Beware Tesla, Volkswagen is not joking

This week, the SEC announced that Volkswagen is being investigated over its “Voltswagen” April Fools debacle. So what happened?

Voltswagen was the actual new name (for about 24 hours) that automotive giant announced for their US subsidiary on March 31st, in a bid to promote the company's renewed focus on electric vehicles and its new all-electric SUV.

Initially leaked as an upcoming April Fools joke, the name change was later confirmed on official VW corporate channels, before company spokesman Mark Gillies said on Tuesday that the statement was indeed an early April Fool’s Day joke. For a company found guilty of lying in a big way about emissions (Dieselgate), this was a high-risk gag with poor delivery.

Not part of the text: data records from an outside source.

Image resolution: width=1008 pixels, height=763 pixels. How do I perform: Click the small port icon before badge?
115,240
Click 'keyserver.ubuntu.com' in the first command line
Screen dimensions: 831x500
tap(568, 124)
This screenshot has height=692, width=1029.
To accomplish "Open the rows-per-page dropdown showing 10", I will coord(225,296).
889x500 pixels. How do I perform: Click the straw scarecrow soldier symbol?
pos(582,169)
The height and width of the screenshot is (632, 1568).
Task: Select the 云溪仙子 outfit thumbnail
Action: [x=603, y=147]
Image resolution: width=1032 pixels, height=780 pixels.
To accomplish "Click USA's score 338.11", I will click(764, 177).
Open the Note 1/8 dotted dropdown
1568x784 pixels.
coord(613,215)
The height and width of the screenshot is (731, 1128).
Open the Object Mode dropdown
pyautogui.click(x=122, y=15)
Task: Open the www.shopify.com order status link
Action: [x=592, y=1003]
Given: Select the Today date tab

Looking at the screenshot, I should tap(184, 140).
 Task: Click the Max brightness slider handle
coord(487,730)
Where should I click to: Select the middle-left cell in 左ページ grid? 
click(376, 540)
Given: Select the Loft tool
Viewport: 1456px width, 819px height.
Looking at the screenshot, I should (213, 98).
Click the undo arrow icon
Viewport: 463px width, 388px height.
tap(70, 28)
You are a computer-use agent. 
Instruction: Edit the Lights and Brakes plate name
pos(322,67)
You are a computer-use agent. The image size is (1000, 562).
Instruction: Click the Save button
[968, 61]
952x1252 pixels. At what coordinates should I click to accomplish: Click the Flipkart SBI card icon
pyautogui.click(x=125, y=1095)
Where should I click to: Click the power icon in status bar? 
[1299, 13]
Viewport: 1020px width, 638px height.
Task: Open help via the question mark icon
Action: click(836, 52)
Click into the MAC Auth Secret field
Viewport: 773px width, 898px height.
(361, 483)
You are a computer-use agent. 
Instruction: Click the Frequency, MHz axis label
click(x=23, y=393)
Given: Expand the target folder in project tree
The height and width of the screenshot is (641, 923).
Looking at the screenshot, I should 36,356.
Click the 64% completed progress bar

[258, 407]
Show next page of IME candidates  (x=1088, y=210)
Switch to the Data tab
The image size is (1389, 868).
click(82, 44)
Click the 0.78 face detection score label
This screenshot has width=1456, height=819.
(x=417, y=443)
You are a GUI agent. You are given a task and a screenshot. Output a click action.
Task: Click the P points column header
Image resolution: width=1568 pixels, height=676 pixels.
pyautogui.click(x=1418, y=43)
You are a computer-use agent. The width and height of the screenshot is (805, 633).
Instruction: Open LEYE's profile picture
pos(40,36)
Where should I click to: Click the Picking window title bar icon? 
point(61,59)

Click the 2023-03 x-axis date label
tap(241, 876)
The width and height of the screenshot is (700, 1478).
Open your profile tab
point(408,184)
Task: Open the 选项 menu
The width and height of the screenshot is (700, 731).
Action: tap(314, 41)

Joke or not, VW is very serious about its ambitions for electric vehicles. Last year, between the company's 12+ brands the group delivered around 230,000 all-electric vehicles. That might only be around 2% of Volkswagen Group's total vehicle deliveries, but it is already almost half of Tesla's sales.

VW expects to spend $41B on electric mobility over the next 5 years. With 12 individual brands to manage there's a decent chance they mess something up as they transition to electric, but even accounting for some serious execution risk, that kind of investment could see Volkswagen Group become the biggest EV seller in the world.

Bottom line, Volkswagen's Voltswagen PR stunt may have been a joke, but its EV strategy is not.


Disclaimer: This post is merely my own assessment and is not an investment recommendation. For professional advice, seek input from a licensed investment advisor.